■ TASK INSTRUCTIONS: Output only the lines from the one holding "endPos (530, 351)" to the end of the data below, please, copied exactly.

(Entries taken from a collection)
○ ○ ○ ○ ○
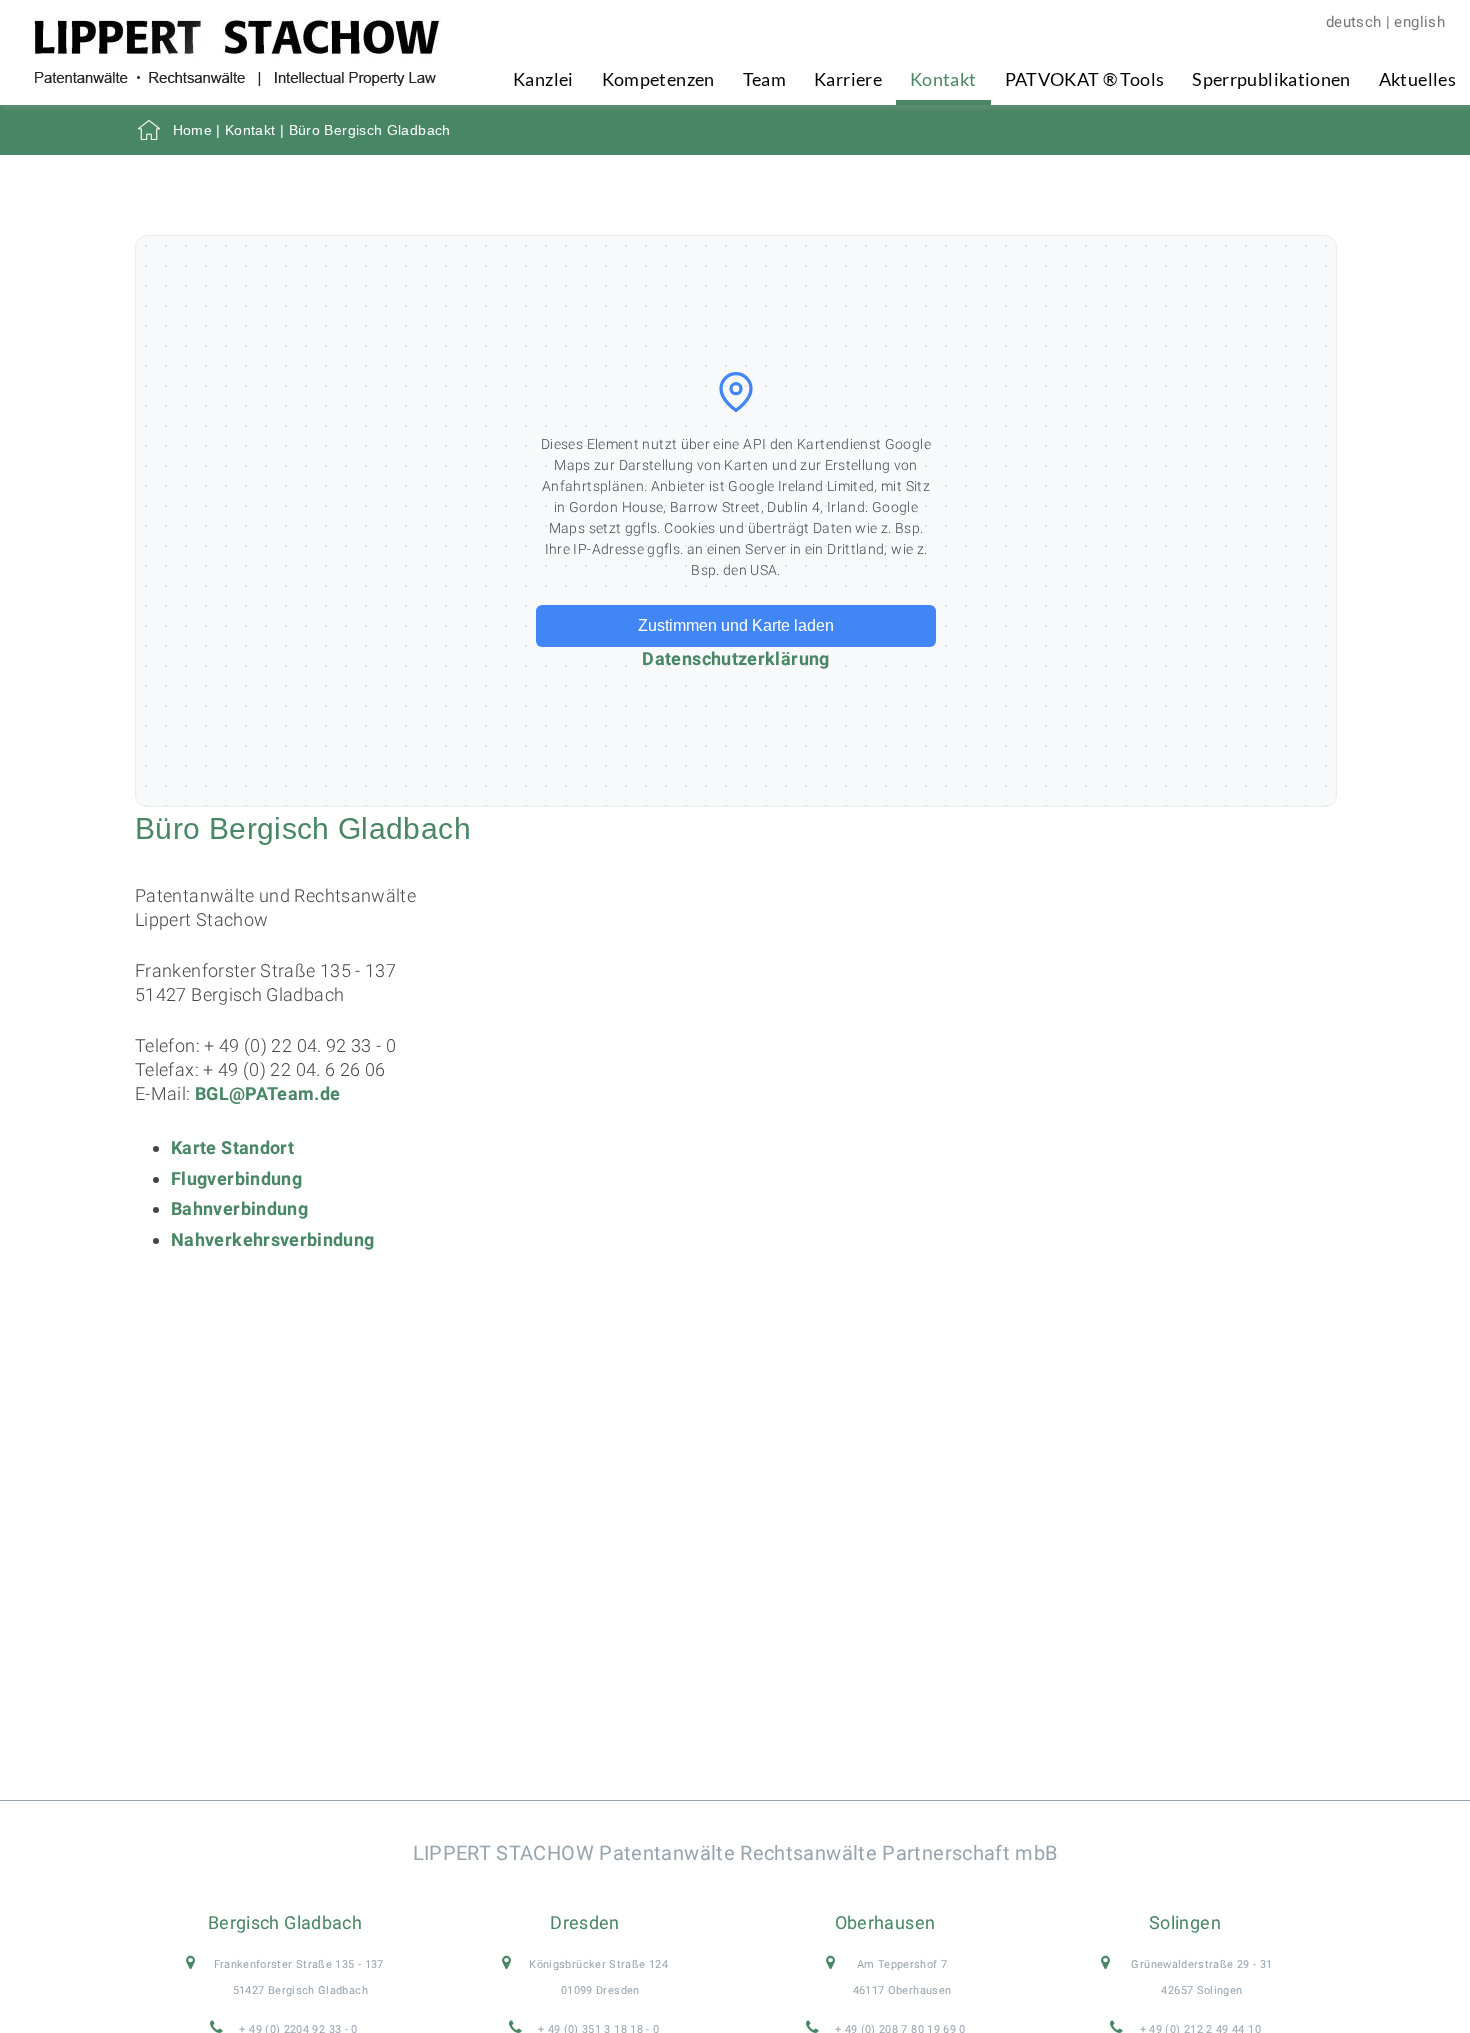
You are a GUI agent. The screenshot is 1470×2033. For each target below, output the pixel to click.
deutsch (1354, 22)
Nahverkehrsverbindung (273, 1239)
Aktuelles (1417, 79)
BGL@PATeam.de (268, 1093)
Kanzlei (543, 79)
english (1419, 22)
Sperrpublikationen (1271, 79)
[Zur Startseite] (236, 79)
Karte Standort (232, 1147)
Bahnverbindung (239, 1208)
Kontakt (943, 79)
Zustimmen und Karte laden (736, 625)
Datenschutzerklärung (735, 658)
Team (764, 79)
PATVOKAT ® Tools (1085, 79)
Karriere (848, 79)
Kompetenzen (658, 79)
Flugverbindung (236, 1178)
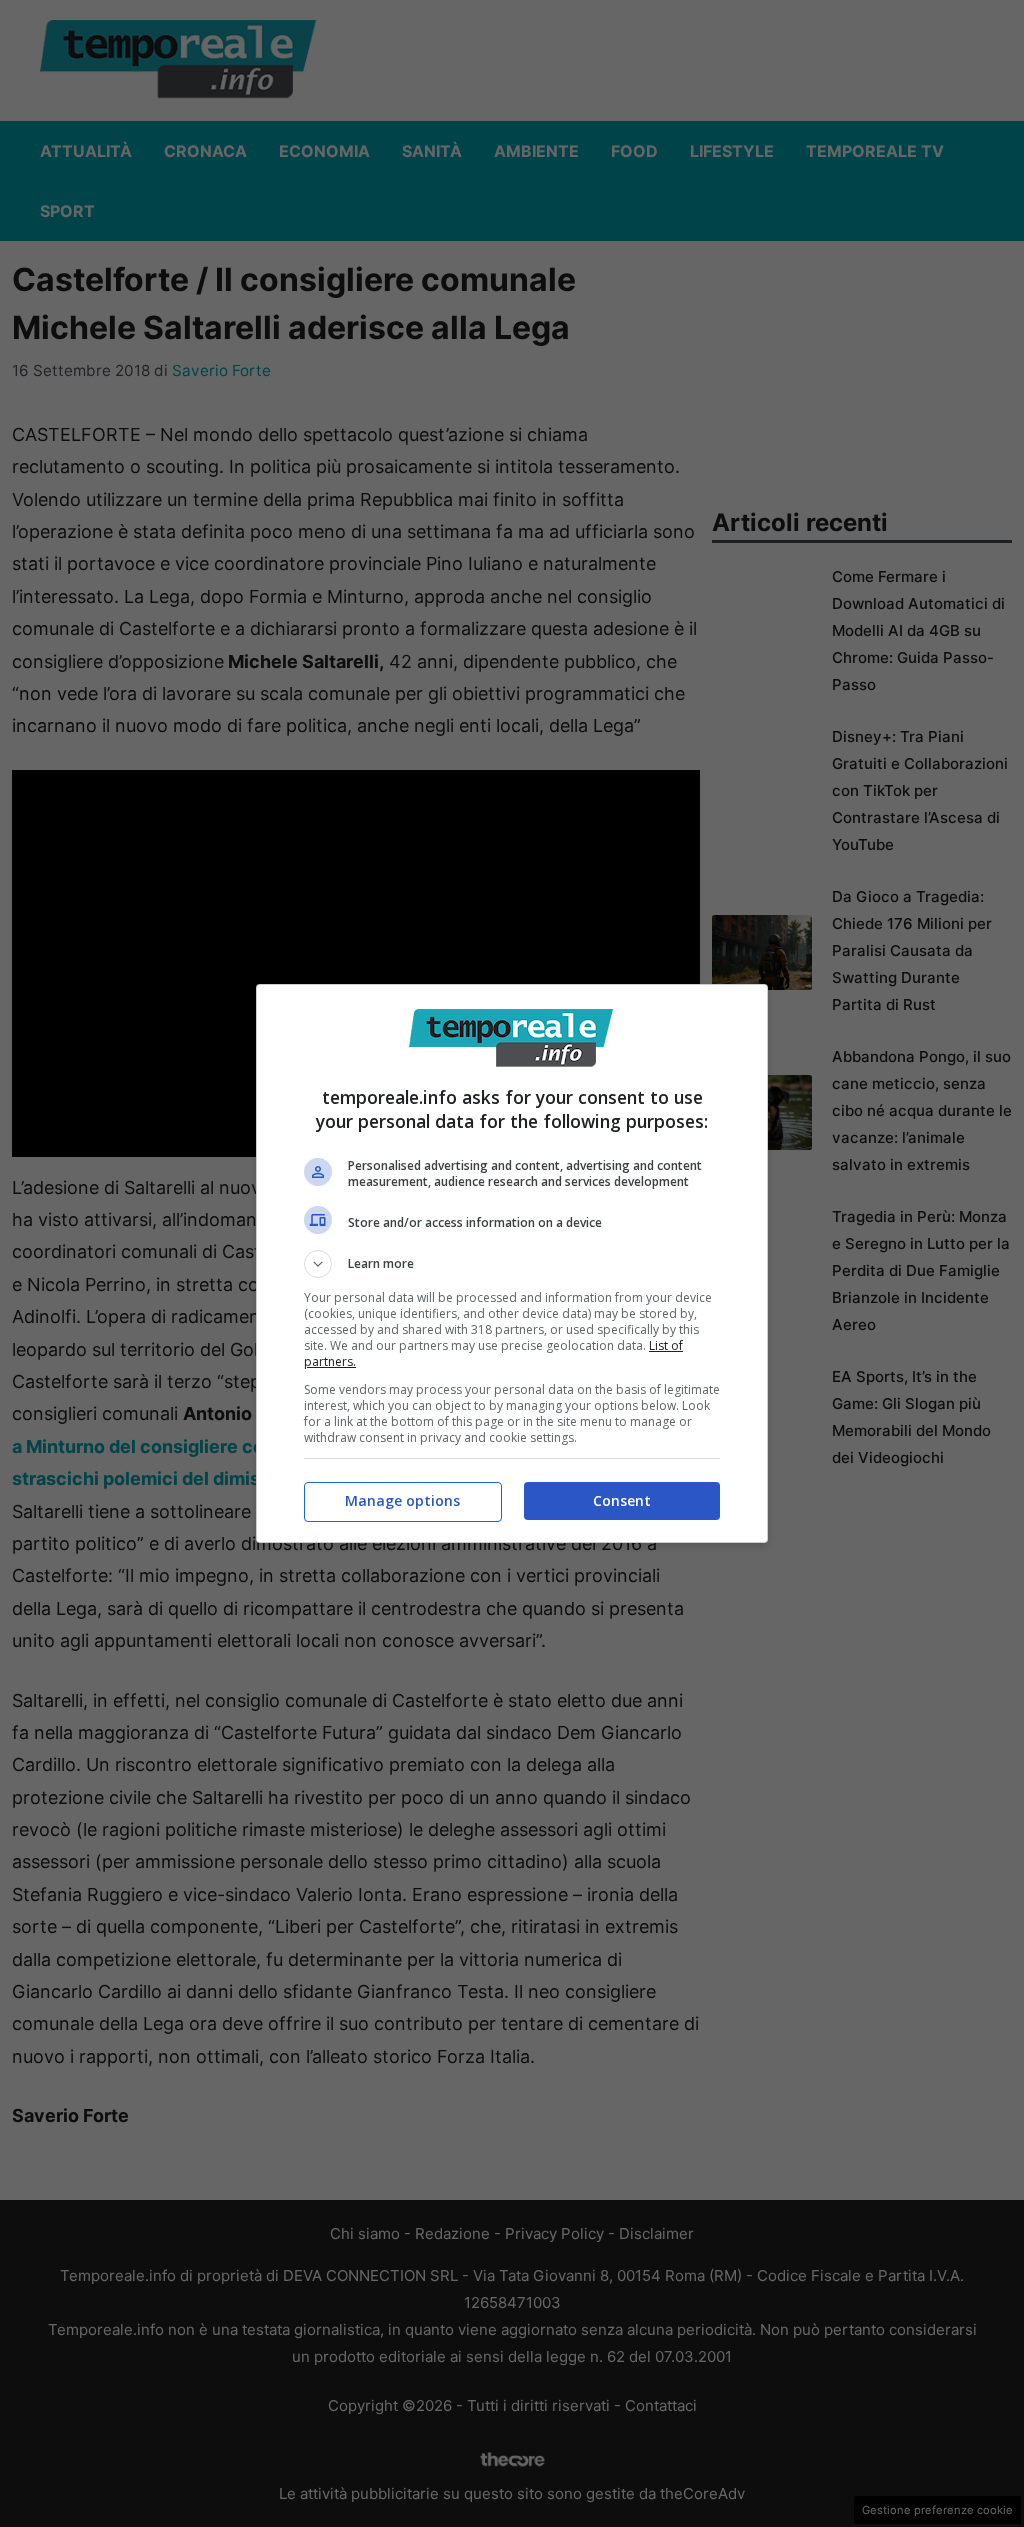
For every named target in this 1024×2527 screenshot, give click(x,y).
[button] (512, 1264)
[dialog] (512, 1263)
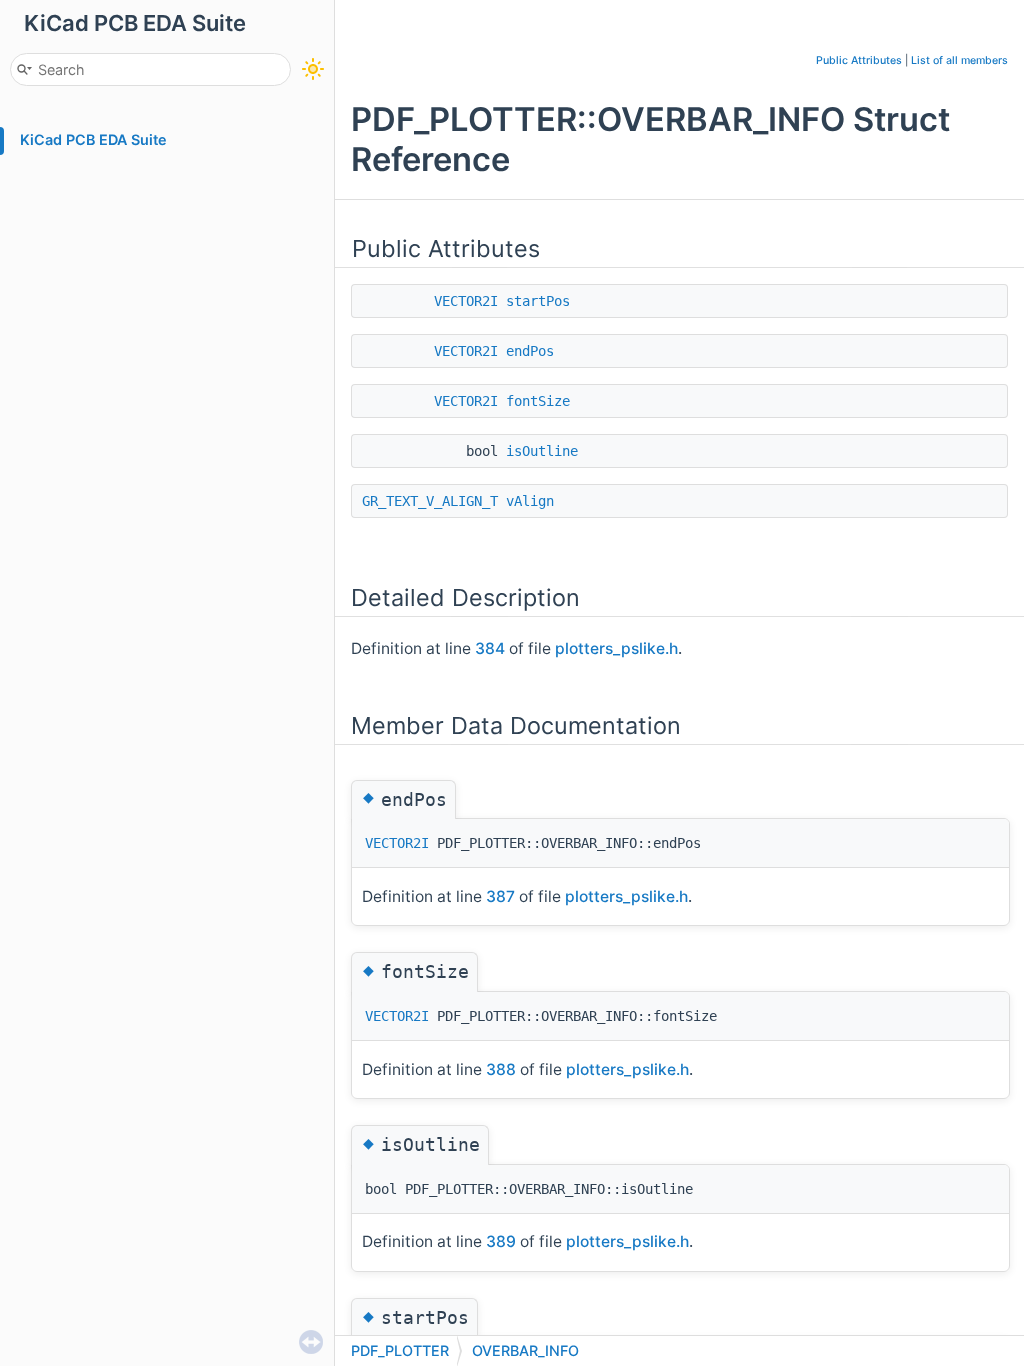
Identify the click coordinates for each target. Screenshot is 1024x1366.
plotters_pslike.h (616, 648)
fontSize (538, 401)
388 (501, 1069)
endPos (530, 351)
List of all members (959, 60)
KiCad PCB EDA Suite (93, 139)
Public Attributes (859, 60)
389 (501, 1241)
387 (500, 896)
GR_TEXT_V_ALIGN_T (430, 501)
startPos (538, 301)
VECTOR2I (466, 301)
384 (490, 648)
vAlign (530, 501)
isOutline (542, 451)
○ ○ ○ ○ ○
■ EXPECTED OUTPUT:
endPos (530, 351)
List of all members (959, 60)
KiCad PCB EDA Suite (93, 139)
Public Attributes (859, 60)
389 (501, 1241)
387 (500, 896)
GR_TEXT_V_ALIGN_T (430, 501)
startPos (538, 301)
VECTOR2I (466, 301)
384 (490, 648)
vAlign (530, 501)
isOutline (542, 451)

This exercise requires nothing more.